Mill reconstruction

The Mt. Vernon Mill, an adaptive reuse project of the historic 19th century cotton mill buildings along the Jones Falls river, is one of many projects that has benefited from federal tax credits. (Gabriella Demczuk / Baltimore Sun / July 5, 2012)

The makeover of the mills along the Jones Falls into a hub of trendy restaurants and residences has succeeded so well that parts of the area no longer qualify for the federal tax credit that helped finance some of the work.

A $19 million proposal by Terra Nova Ventures to convert Whitehall Cotton Mill into apartments, offices and shops will need to be funded without New Markets Tax Credits, which are designed to spur development in low-income areas.

In the census tract that includes Whitehall Cotton Mill along Clipper Mill Road, the median family income shot from about $30,500 in 2000 to $70,500 in 2010, according to information from the accounting and consulting firm Novogradac & Co., which tracks the data from the U.S. Census and its American Community Survey.

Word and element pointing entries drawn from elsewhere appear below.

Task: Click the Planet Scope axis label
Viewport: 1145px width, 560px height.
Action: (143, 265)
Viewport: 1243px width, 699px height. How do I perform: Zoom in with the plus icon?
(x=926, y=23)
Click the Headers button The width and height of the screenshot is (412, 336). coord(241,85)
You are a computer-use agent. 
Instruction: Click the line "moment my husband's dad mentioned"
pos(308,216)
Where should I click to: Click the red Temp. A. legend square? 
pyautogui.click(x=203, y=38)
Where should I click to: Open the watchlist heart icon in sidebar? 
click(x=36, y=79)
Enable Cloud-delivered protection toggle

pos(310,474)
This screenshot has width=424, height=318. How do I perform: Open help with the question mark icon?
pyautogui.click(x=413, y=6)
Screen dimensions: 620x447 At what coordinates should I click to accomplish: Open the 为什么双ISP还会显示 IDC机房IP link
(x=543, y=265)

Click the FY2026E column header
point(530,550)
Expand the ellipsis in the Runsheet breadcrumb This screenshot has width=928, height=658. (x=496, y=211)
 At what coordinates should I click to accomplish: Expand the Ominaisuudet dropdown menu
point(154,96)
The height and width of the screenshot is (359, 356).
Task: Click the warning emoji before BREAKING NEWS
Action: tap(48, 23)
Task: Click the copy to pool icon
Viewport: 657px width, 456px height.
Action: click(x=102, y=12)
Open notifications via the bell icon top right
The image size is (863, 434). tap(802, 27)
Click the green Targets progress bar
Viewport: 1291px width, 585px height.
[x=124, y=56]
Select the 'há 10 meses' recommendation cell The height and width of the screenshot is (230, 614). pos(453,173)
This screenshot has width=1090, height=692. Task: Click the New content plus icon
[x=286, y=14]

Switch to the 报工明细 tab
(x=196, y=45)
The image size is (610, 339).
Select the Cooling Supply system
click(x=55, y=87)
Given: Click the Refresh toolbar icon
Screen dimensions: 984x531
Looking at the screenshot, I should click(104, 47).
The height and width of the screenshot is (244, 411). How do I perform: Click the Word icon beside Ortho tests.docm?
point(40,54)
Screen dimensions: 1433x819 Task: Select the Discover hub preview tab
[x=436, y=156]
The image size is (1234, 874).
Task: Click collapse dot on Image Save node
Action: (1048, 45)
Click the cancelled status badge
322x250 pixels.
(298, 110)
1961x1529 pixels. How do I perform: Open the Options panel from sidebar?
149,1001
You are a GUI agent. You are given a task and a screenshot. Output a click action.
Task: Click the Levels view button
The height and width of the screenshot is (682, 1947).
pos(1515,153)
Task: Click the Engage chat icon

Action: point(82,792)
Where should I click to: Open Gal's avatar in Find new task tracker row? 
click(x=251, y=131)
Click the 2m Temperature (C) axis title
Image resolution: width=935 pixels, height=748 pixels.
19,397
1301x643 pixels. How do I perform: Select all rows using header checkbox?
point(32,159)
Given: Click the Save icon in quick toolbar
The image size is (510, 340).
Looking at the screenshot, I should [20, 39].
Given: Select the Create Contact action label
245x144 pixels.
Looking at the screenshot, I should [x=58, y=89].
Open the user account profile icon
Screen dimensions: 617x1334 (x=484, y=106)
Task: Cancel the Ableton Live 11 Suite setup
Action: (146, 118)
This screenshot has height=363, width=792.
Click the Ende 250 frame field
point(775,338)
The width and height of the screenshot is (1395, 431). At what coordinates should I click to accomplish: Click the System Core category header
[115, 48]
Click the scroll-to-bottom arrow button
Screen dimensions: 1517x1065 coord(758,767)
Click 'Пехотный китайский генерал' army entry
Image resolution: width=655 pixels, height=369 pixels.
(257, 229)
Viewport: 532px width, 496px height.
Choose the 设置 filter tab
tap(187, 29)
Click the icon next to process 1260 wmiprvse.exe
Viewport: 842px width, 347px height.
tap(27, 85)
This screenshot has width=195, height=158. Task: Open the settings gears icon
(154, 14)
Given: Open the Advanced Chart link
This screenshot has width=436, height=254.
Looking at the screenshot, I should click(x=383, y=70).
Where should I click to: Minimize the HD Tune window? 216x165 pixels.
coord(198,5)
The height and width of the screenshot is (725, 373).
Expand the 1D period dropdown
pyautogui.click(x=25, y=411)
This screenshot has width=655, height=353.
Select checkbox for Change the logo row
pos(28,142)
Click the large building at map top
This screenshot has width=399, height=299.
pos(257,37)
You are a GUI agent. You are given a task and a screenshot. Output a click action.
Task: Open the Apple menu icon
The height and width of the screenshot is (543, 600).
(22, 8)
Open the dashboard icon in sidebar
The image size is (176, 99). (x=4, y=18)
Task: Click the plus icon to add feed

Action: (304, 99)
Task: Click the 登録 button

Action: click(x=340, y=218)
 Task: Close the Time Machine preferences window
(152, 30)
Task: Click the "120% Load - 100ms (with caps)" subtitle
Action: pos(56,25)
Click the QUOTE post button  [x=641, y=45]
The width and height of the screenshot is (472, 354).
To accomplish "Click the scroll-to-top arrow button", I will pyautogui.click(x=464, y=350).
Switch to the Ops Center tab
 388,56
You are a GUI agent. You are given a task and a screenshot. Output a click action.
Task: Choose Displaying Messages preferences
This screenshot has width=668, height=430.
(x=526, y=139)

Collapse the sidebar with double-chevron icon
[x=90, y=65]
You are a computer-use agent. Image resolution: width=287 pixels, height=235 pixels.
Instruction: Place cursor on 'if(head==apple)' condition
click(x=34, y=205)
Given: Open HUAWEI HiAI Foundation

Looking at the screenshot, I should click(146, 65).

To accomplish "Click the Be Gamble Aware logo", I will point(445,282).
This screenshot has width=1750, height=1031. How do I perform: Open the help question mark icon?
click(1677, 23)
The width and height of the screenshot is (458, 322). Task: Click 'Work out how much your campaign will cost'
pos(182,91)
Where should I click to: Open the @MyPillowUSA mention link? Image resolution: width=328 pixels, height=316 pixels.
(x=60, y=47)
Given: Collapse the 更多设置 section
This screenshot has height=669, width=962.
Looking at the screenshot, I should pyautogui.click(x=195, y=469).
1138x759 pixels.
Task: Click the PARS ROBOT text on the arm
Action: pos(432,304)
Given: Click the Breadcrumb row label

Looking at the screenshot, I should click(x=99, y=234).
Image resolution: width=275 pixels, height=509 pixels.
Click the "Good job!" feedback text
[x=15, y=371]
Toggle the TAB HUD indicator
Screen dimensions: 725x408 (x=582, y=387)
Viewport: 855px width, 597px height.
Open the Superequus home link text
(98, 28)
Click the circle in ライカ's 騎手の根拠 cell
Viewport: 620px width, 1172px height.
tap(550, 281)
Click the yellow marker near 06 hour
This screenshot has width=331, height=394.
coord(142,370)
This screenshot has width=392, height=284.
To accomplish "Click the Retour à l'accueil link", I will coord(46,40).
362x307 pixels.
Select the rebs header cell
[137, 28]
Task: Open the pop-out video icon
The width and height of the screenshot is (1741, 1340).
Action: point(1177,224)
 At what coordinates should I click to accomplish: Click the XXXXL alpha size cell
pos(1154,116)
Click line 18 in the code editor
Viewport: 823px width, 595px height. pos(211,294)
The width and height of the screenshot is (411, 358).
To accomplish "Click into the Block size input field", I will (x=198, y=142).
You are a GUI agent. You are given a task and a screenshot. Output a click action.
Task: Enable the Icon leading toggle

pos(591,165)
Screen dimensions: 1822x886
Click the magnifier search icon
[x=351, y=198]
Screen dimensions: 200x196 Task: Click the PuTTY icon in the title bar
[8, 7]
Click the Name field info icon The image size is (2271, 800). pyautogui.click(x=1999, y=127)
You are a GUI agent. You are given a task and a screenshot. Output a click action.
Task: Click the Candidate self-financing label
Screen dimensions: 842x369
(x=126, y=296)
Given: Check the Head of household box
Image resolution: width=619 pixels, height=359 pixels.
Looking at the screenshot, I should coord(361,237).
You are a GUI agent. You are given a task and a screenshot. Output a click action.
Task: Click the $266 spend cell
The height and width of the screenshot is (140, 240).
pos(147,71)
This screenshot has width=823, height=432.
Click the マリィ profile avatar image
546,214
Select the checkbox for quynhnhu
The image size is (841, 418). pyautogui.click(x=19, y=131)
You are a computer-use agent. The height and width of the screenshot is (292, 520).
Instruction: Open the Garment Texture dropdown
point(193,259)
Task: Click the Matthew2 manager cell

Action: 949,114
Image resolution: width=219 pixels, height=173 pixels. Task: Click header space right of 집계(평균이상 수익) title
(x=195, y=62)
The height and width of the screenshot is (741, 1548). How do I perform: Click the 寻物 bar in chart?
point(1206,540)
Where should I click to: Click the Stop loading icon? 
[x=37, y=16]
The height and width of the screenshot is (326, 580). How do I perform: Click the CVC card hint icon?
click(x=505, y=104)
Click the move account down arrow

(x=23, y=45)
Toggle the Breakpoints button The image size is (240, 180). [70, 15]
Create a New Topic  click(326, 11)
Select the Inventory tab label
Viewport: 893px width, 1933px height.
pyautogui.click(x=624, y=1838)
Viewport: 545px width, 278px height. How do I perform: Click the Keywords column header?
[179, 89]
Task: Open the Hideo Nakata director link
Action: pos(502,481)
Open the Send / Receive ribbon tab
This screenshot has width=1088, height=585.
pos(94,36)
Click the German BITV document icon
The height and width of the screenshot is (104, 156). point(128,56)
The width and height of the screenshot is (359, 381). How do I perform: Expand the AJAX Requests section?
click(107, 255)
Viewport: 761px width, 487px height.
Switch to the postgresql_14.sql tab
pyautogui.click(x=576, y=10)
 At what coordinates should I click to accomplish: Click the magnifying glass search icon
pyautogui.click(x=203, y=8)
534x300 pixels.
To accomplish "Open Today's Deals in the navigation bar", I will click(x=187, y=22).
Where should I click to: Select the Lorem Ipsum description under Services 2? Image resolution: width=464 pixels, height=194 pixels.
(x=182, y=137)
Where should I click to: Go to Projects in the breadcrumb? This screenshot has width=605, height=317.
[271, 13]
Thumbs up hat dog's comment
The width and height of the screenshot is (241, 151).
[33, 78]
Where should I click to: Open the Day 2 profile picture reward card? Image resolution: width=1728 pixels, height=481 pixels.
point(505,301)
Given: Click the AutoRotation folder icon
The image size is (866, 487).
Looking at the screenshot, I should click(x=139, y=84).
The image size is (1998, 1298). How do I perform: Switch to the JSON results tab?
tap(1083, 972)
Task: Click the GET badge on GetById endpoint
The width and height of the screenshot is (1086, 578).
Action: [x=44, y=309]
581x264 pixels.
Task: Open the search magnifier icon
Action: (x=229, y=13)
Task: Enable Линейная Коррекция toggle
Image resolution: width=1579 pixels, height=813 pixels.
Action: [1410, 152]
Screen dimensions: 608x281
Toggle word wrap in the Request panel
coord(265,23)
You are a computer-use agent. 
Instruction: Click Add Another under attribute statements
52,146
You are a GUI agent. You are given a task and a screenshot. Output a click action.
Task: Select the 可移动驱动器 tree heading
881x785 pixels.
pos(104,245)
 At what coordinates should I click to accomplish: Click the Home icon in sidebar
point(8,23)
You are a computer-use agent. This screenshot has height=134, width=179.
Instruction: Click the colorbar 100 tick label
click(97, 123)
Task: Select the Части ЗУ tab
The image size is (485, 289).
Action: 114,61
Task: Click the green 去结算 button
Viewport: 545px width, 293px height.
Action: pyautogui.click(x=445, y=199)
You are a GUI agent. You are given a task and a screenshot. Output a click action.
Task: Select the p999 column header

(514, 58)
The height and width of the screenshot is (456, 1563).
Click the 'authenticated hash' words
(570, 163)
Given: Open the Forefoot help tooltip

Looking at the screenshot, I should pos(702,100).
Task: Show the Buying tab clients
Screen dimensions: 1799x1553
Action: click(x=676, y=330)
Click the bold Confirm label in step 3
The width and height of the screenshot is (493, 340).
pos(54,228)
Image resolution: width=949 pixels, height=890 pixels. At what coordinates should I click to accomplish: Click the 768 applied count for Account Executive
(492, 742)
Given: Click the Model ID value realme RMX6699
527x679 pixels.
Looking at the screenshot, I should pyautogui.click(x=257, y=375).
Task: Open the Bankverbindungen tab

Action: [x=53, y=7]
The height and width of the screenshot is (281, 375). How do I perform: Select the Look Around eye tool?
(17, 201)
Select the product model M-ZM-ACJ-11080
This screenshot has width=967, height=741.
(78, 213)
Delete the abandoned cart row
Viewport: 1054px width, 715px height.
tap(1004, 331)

The transformation of the neighborhood, identified as severely distressed in 2000, means projects there no longer qualify for the tax credits, which are mostly limited to use in areas with poverty rates of at least 20 percent or median household incomes of 80 percent or lower than the surrounding area.

"The bad news for us is with the new 2010 census data, it's no longer distressed," Terra Nova Ventures founder David Tufaro told the Baltimore City Council last week as it reviewed his plans for apartments, offices and shopping on the 3300 Clipper Mill Road property, currently a warehouse for an adult novelty goods distributor. "The good news is that development has occurred in the area over time. ... That's the goal we're trying to achieve."

About $13 million in New Markets credits helped finance the Clipper Mill projects along Clipper Park Road where Woodberry Kitchen is located, according to Novogradac & Co.

Developers for the other mill renovations, including Mill No. 1 and Union Mill, used the program to help secure investors, who receive a break on their federal income taxes when they purchase the credits from community development enterprises.

"That's a lot in a small area," said Elaine DiPietro, vice president of Columbia-based Enterprise Community Investment Inc, which was involved in the Mill No. 1 financing and has received $722 million in New Markets credits since the program's start in 2000, making it the fourth largest recipient of the credits in the country.

"Having all three of those vacant and abandoned or underutilized buildings rehabbed and bringing in literally hundreds of new people to live there — that should have an impact on the community that could be seen over time," she said

Seema Iyer, associate director of the Jacob France Institute at the University of Baltimore, which tracks demographic data for the Baltimore Neighborhood Indicators Alliance, said the use of the New Markets tax credits in the Hampden area coincided with other signs of revitalization and economic investment.

The percentage of the population 25 or older with some college education in the neighborhood increased, up to 61 percent from 46 percent in 2000, and the unemployment rate fell from 6 percent to 5 percent. Between 2000 and 2010, median annual household income in the entire Medfield-Hampden-Woodberry area rose from $34,000 to $49,000, according to the alliance.

"All indicators are pointing to the fact that those investments were increasing in this neighborhood, and you can see the results in some of the other economic indicators that we track," she said. "From a neighborhood perspective, Hampden is definitely one of the neighborhoods that is becoming more healthy. … We just know that this is what has happened in these areas, but if New Markets tax credits really drove that in this area, then it's a success story."

The New Markets Tax Credit Coalition, which is lobbying to incorporate the credit into the federal tax code permanently, has found that the businesses financed by the credit directly generated about 360,000 jobs, about 250,000 of which were in construction, making for a cost per job to the federal government of $19,500.

Baltimore has made good use of the program, said Gary Perlow, a member of the coalition and managing partner for the mid-Atlantic region at accounting and advisory firm CohnReznick, pointing to the Everyman Theatre and development near the Johns Hopkins medical campus in East Baltimore.

"I don't think without all the New Market subsidies they would have been able to find the funds to get the deals done," he said.

For his part, Tufaro, who used New Markets tax credits for his company's rehabilitation of Mill No. 1, said he was looking for ways to bring down the overall cost of the Whitehall construction, including renegotiating the price of the land, which he agreed to purchase in 2012, before the 2010 census data were incorporated into the new markets program.

The Whitehall Cotton Mill, which would include 27 apartments and a 6,000-square-foot restaurant, is eligible for up to $6 million in federal and state historic tax credits, though the state applications are still pending, he said.

Tufaro said he hopes to start construction in early 2014. He said he believes he will find the money, although it might require putting more of his own funds into the project.

"We're at a critical juncture right at the moment, waiting for the financial proposals to come back from the lending institutions," he said. "But the city shouldn't worry about the fact that we can't get New Markets tax credits for it. They should be pleased with the result of their efforts over the years."